EXCERPTED RECORDS START

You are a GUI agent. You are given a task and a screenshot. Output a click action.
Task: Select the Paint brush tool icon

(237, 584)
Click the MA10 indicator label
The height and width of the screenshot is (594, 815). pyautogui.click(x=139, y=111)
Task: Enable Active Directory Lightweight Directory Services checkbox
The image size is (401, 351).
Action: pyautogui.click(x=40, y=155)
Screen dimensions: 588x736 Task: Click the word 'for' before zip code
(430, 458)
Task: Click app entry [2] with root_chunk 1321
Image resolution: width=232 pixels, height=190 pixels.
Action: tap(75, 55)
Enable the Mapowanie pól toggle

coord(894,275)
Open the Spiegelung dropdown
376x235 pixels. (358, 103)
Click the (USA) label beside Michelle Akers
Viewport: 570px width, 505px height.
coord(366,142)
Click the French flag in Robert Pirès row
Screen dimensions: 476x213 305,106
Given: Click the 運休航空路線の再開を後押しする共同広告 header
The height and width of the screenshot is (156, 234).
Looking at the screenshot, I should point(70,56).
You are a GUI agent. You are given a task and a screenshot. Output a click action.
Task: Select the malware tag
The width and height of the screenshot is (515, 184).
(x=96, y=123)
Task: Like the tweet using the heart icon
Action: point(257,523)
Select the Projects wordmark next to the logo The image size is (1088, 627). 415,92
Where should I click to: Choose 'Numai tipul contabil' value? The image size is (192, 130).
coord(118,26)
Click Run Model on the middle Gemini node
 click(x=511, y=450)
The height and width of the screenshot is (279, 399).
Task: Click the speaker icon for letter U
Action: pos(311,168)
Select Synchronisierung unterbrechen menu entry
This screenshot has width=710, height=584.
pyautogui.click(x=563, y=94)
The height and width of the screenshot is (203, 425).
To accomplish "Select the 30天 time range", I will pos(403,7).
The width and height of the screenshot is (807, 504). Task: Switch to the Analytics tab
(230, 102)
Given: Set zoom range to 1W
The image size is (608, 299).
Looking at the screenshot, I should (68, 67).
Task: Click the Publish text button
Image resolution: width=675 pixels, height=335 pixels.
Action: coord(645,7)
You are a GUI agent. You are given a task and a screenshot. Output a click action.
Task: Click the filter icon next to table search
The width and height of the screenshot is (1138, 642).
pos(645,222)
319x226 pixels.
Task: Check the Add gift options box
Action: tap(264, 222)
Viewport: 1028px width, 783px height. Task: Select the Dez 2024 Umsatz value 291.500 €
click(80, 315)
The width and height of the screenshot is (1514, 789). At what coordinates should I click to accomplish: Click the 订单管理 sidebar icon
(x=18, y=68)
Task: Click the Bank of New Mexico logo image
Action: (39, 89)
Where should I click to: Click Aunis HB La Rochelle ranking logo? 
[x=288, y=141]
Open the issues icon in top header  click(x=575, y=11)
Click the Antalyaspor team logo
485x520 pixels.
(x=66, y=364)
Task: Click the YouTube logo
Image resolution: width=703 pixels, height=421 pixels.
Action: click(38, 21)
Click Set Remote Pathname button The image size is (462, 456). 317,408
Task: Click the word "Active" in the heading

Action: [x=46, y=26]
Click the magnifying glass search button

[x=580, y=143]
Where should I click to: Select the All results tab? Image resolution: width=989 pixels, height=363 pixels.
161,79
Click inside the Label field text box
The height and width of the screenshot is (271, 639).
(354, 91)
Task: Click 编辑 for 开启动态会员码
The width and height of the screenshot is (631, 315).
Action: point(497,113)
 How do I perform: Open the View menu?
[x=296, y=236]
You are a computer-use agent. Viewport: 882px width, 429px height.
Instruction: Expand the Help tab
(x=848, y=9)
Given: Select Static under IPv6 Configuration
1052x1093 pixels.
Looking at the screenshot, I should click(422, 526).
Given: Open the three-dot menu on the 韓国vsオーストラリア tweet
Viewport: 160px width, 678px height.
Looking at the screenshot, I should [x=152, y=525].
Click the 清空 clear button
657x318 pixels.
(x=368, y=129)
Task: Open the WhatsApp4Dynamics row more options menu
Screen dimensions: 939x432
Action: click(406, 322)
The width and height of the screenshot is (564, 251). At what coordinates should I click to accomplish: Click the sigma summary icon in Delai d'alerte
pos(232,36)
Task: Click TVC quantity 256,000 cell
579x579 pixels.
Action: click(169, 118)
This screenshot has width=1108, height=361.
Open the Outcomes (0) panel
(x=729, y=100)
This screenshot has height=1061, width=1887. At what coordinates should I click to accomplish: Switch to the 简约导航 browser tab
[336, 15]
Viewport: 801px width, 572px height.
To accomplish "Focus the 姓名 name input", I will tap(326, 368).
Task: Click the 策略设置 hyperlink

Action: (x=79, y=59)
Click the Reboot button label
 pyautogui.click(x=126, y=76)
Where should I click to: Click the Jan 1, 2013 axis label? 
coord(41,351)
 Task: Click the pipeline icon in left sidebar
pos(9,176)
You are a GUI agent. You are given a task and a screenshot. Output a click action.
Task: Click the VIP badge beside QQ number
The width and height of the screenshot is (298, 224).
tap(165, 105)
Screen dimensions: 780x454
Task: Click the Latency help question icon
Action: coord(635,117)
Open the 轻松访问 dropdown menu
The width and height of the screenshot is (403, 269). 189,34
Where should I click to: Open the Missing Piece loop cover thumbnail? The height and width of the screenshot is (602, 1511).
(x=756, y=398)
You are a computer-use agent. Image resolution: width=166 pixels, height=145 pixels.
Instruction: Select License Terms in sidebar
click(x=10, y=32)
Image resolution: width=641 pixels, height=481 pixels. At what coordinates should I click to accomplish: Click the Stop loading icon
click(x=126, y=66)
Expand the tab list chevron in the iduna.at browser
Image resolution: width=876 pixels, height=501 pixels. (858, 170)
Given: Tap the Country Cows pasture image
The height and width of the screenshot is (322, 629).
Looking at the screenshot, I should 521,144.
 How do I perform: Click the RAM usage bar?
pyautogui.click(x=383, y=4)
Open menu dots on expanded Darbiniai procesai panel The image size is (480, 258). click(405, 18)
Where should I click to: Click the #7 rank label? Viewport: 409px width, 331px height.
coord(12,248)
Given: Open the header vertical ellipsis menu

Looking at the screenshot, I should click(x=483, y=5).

EXCERPTED RECORDS END

Restate the records in full, keeping every word as it is.

You are a GUI agent. You are given a task and a screenshot. Output a click action.
Task: Select the Paint brush tool icon

(237, 584)
Click the MA10 indicator label
The height and width of the screenshot is (594, 815). pyautogui.click(x=139, y=111)
Task: Enable Active Directory Lightweight Directory Services checkbox
The image size is (401, 351).
Action: pyautogui.click(x=40, y=155)
Screen dimensions: 588x736 Task: Click the word 'for' before zip code
(430, 458)
Task: Click app entry [2] with root_chunk 1321
Image resolution: width=232 pixels, height=190 pixels.
Action: tap(75, 55)
Enable the Mapowanie pól toggle

coord(894,275)
Open the Spiegelung dropdown
376x235 pixels. (358, 103)
Click the (USA) label beside Michelle Akers
Viewport: 570px width, 505px height.
coord(366,142)
Click the French flag in Robert Pirès row
Screen dimensions: 476x213 305,106
Given: Click the 運休航空路線の再開を後押しする共同広告 header
The height and width of the screenshot is (156, 234).
Looking at the screenshot, I should point(70,56).
You are a GUI agent. You are given a task and a screenshot. Output a click action.
Task: Select the malware tag
The width and height of the screenshot is (515, 184).
(x=96, y=123)
Task: Like the tweet using the heart icon
Action: point(257,523)
Select the Projects wordmark next to the logo The image size is (1088, 627). 415,92
Where should I click to: Choose 'Numai tipul contabil' value? The image size is (192, 130).
coord(118,26)
Click Run Model on the middle Gemini node
 click(x=511, y=450)
The height and width of the screenshot is (279, 399).
Task: Click the speaker icon for letter U
Action: pos(311,168)
Select Synchronisierung unterbrechen menu entry
This screenshot has width=710, height=584.
pyautogui.click(x=563, y=94)
The height and width of the screenshot is (203, 425).
To accomplish "Select the 30天 time range", I will pos(403,7).
The width and height of the screenshot is (807, 504). Task: Switch to the Analytics tab
(230, 102)
Given: Set zoom range to 1W
The image size is (608, 299).
Looking at the screenshot, I should (68, 67).
Task: Click the Publish text button
Image resolution: width=675 pixels, height=335 pixels.
Action: coord(645,7)
You are a GUI agent. You are given a task and a screenshot. Output a click action.
Task: Click the filter icon next to table search
The width and height of the screenshot is (1138, 642).
pos(645,222)
319x226 pixels.
Task: Check the Add gift options box
Action: tap(264, 222)
Viewport: 1028px width, 783px height. Task: Select the Dez 2024 Umsatz value 291.500 €
click(80, 315)
The width and height of the screenshot is (1514, 789). At what coordinates should I click to accomplish: Click the 订单管理 sidebar icon
(x=18, y=68)
Task: Click the Bank of New Mexico logo image
Action: (39, 89)
Where should I click to: Click Aunis HB La Rochelle ranking logo? 
[x=288, y=141]
Open the issues icon in top header  click(x=575, y=11)
Click the Antalyaspor team logo
485x520 pixels.
(x=66, y=364)
Task: Click the YouTube logo
Image resolution: width=703 pixels, height=421 pixels.
Action: click(38, 21)
Click Set Remote Pathname button The image size is (462, 456). 317,408
Task: Click the word "Active" in the heading

Action: [x=46, y=26]
Click the magnifying glass search button

[x=580, y=143]
Where should I click to: Select the All results tab? Image resolution: width=989 pixels, height=363 pixels.
161,79
Click inside the Label field text box
The height and width of the screenshot is (271, 639).
(354, 91)
Task: Click 编辑 for 开启动态会员码
The width and height of the screenshot is (631, 315).
Action: point(497,113)
 How do I perform: Open the View menu?
[x=296, y=236]
You are a computer-use agent. Viewport: 882px width, 429px height.
Instruction: Expand the Help tab
(x=848, y=9)
Given: Select Static under IPv6 Configuration
1052x1093 pixels.
Looking at the screenshot, I should click(422, 526).
Given: Open the three-dot menu on the 韓国vsオーストラリア tweet
Viewport: 160px width, 678px height.
Looking at the screenshot, I should [x=152, y=525].
Click the 清空 clear button
657x318 pixels.
(x=368, y=129)
Task: Open the WhatsApp4Dynamics row more options menu
Screen dimensions: 939x432
Action: click(406, 322)
The width and height of the screenshot is (564, 251). At what coordinates should I click to accomplish: Click the sigma summary icon in Delai d'alerte
pos(232,36)
Task: Click TVC quantity 256,000 cell
579x579 pixels.
Action: click(169, 118)
This screenshot has width=1108, height=361.
Open the Outcomes (0) panel
(x=729, y=100)
This screenshot has height=1061, width=1887. At what coordinates should I click to accomplish: Switch to the 简约导航 browser tab
[336, 15]
Viewport: 801px width, 572px height.
To accomplish "Focus the 姓名 name input", I will tap(326, 368).
Task: Click the 策略设置 hyperlink

Action: (x=79, y=59)
Click the Reboot button label
 pyautogui.click(x=126, y=76)
Where should I click to: Click the Jan 1, 2013 axis label? 
coord(41,351)
 Task: Click the pipeline icon in left sidebar
pos(9,176)
You are a GUI agent. You are given a task and a screenshot. Output a click action.
Task: Click the VIP badge beside QQ number
The width and height of the screenshot is (298, 224).
tap(165, 105)
Screen dimensions: 780x454
Task: Click the Latency help question icon
Action: coord(635,117)
Open the 轻松访问 dropdown menu
The width and height of the screenshot is (403, 269). 189,34
Where should I click to: Open the Missing Piece loop cover thumbnail? The height and width of the screenshot is (602, 1511).
(x=756, y=398)
You are a computer-use agent. Image resolution: width=166 pixels, height=145 pixels.
Instruction: Select License Terms in sidebar
click(x=10, y=32)
Image resolution: width=641 pixels, height=481 pixels. At what coordinates should I click to accomplish: Click the Stop loading icon
click(x=126, y=66)
Expand the tab list chevron in the iduna.at browser
Image resolution: width=876 pixels, height=501 pixels. (858, 170)
Given: Tap the Country Cows pasture image
The height and width of the screenshot is (322, 629).
Looking at the screenshot, I should 521,144.
 How do I perform: Click the RAM usage bar?
pyautogui.click(x=383, y=4)
Open menu dots on expanded Darbiniai procesai panel The image size is (480, 258). click(405, 18)
Where should I click to: Click the #7 rank label? Viewport: 409px width, 331px height.
coord(12,248)
Given: Open the header vertical ellipsis menu

Looking at the screenshot, I should click(x=483, y=5).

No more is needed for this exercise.